Now that the Helm in Costa Mesa rests in Davy Jones' locker, the hipsters took over the Swinging Door, and the Fling is next, the Quill remains the last gasp of how drinking used to be in Orange County—not uppity froufrou mixologists, but a grizzled guy or gal who doesn't get fancier than a White Russian; not obnoxious EDM or too-cutesy DJs who think playing 1970s-TV-show theme songs is oh-so-awesome, but a jukebox that seems to always pull its songs from the combined KLOS and KFROG playlists; not fancy food, but a popcorn machine and a lunch menu no one seems to have ever eaten from. We'll let you in on a secret: More than a few judges and prosecutors make this their home away from home, so slide up to the bar and plead your case over the umpteenth Jameson neat.
When combining the terms all ages with Orange County, there's only one definitive spot to discuss: Chain Reaction. Here, boys with flat-ironed hair and eyeliner resemble girls and still manage to do well for themselves with the ladies. Here, marginalized teens from a variety of subcultures (from emo to screamo) come to listen to bands with banal names such as As I Gently Lactate and Lions Versus Eohippus and look their best while bobbing their heads to the sweet sounds of youth. In business for more than two decades, Chain Reaction is an institution, man.
Gay bars are still few and infuriatingly far between, so VLVT Velvet Lounge is already a beloved staple in LGBTQIOC, not just for its many themed nights, but also for its Sunday brunch. Among a sea of bottomless mimosas, a DIY Bloody Mary table and fresh-to-order omelets stand the Brunchettes, who trot out the sequins, wigs and torch songs as though they were lip-synching for their lives. Their popularity is such that VLVT schedules them for two shows—at 11 a.m. and 1 p.m.—and highly recommends reservations.

Things to do:
**A)** According to the text on Orange County bars and venues, at what times does VLVT schedule the two Brunchettes shows?
**B)** Continue the text on Orange County bars and venues from its last sentence, about VLVT recommending reservations.
The lines that come next have no connection to the text on Orange County bars and venues.

Data:
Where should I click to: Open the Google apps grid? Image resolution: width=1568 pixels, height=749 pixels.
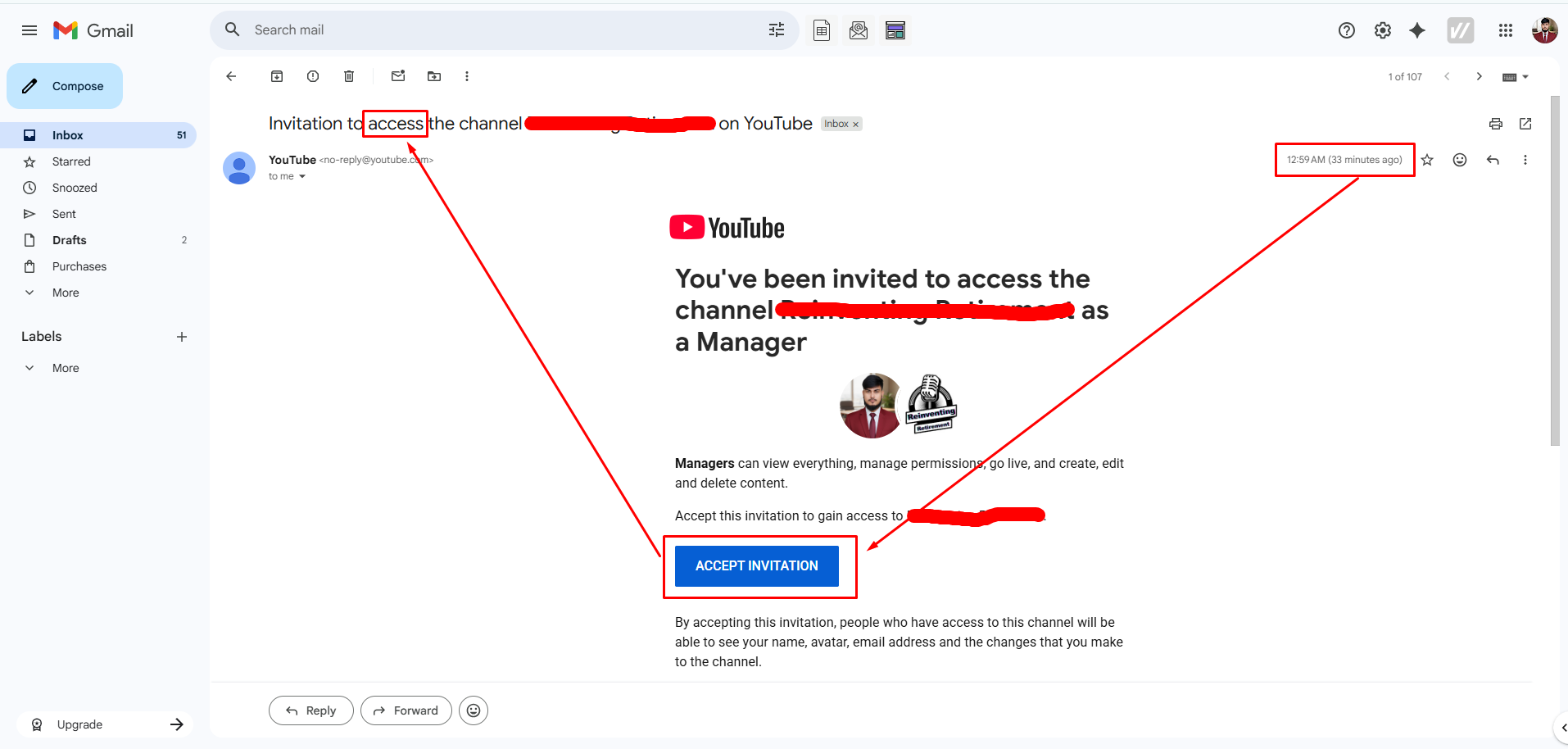pos(1506,30)
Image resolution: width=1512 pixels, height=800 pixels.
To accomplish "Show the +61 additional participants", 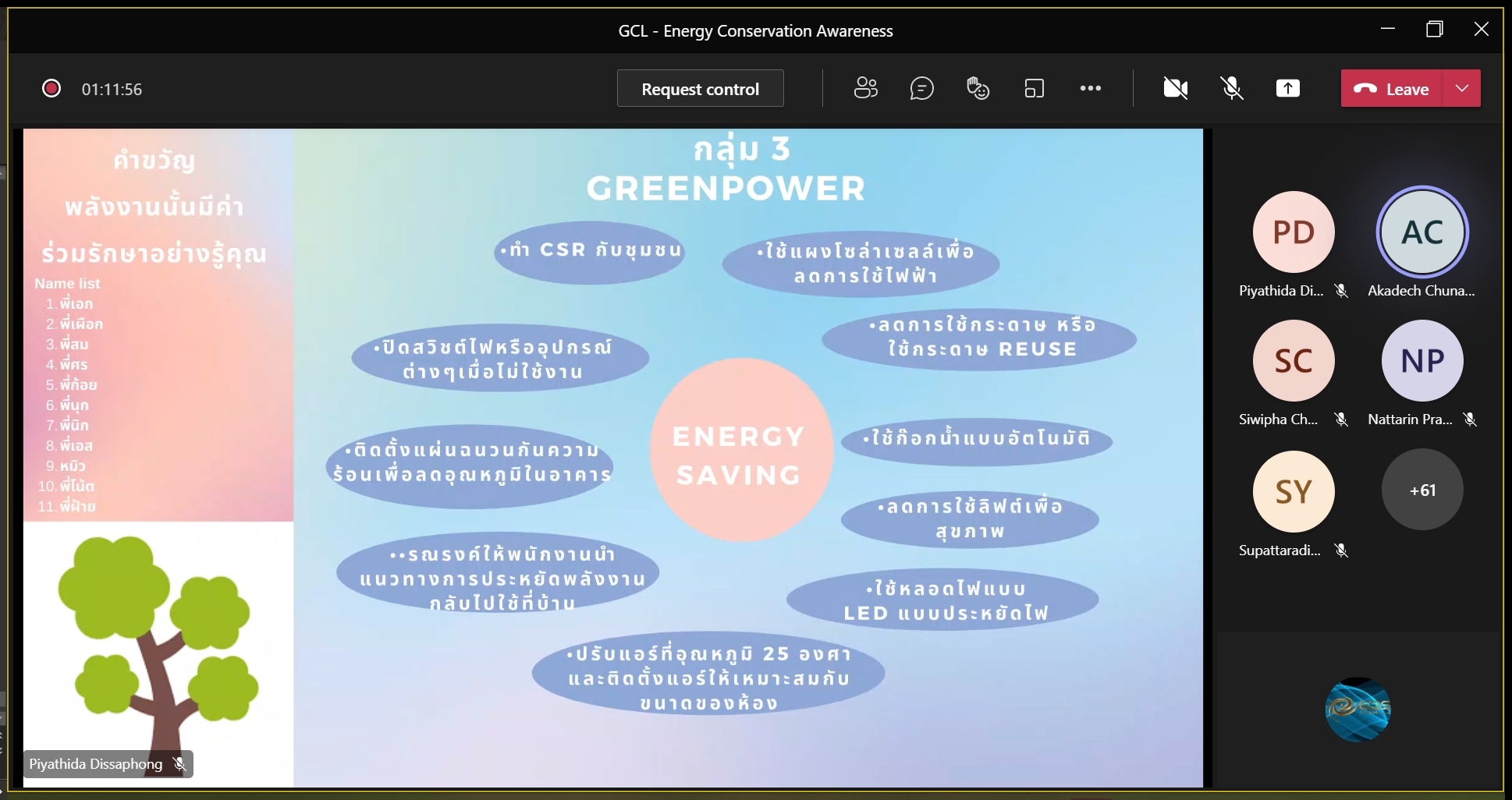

Answers by item:
**A)** At 11 a.m. and 1 p.m.

**B)**
Main Street in HB has more bars; Harbor Boulevard in Fullerton has more crowds; Main Street in Seal Beach has a better view. But for sheer diversity of experience and quality, no stretch of Orange County beats Broadway in downtown Santa Ana. In just two city blocks, you can experience alcohol in all its wondrous ways: from wine and craft beers in a DIY setting at the Gypsy Den to the crafty hipsters at Lola Gaspar, from the city regulars at Memphis At the Santora to the underground den of beer at the Copper Door, from the loudness of Proof Bar to the chaotic love of the Crosby and Chapter One: the modern local. And for a nightcap, you can even stumble into the Mexican bars off Fourth Street and the CVS Pharmacy.
Anaheim has always been the center of the strip-club industry in Orange County, whether for of all the conventioneers and professional sports players who need to get their jollies after a day at the office or the city's working-class makeup—Latino or white, Asian or Arab, sometimes Tube8 just won't do and you need an actual girl whispering sweet nothings in your ear while loving you legally. And while the city has some long-established clubs, the relatively young Venetian Gentlemen's Club has already made its mark as the leader, not just for its gorgeous gals, not just for its classy atmosphere and proximity to the 91 freeway, but also for honest-to-goodness food and an affordable price point for dances—an important factor for its customers affected by the Great Recession.